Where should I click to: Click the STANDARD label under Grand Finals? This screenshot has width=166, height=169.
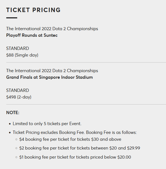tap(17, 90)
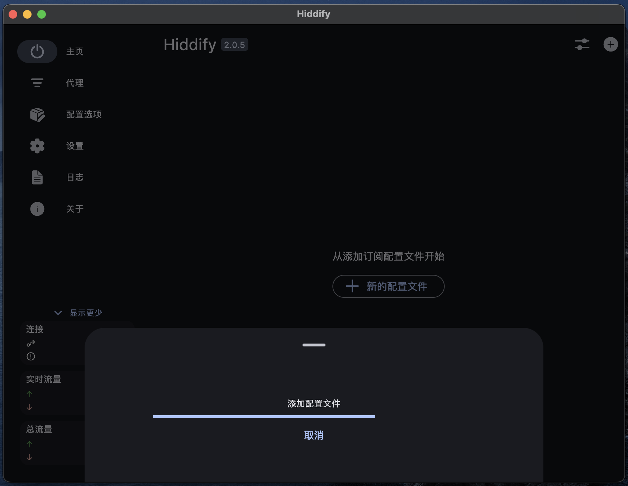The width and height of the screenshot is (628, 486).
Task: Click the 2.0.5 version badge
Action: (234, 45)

::::

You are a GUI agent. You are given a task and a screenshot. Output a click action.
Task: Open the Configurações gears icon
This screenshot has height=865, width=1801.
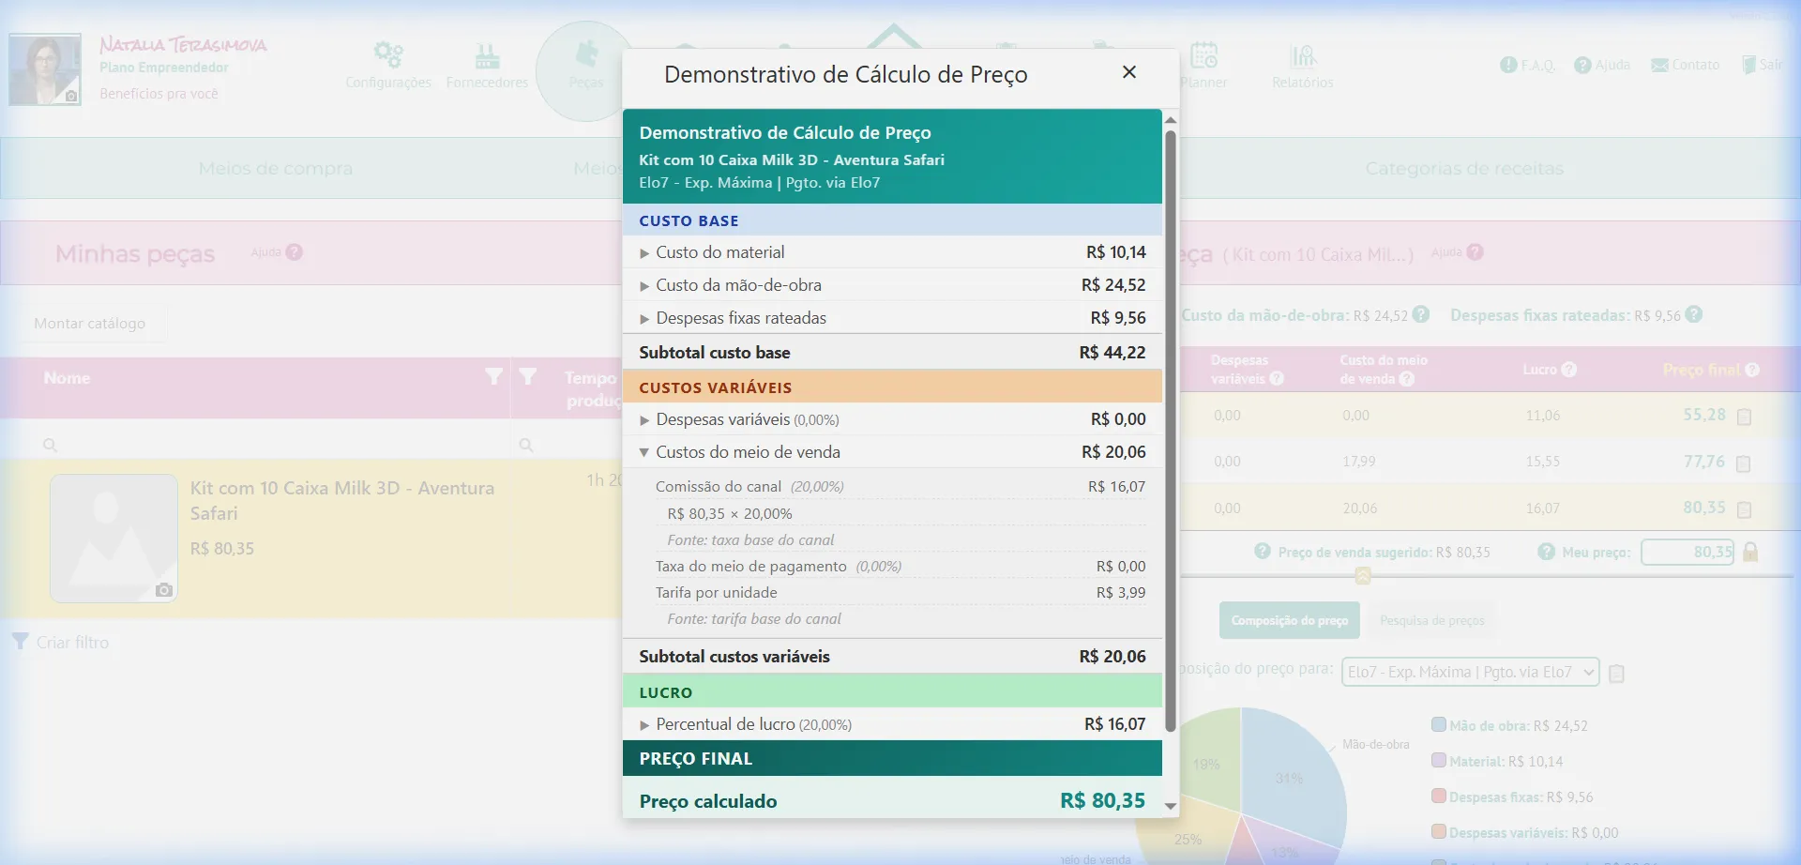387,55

::::

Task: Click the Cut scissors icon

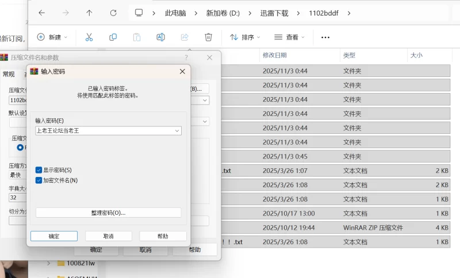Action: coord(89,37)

::::

> **Stated exercise**
Replace "Grand Finals" with "Quarterfinals" in the data above, in the part that opens with the line containing "Where should I" and closes with the line containing "Action: (234, 45)". Give back only those lines with everything else unchanged, and leave the pictures out.

> **Finished answer**
Where should I click to: Click the STANDARD label under Quarterfinals? This screenshot has width=166, height=169.
tap(17, 90)
The width and height of the screenshot is (628, 486).
Task: Click the 2.0.5 version badge
Action: (234, 45)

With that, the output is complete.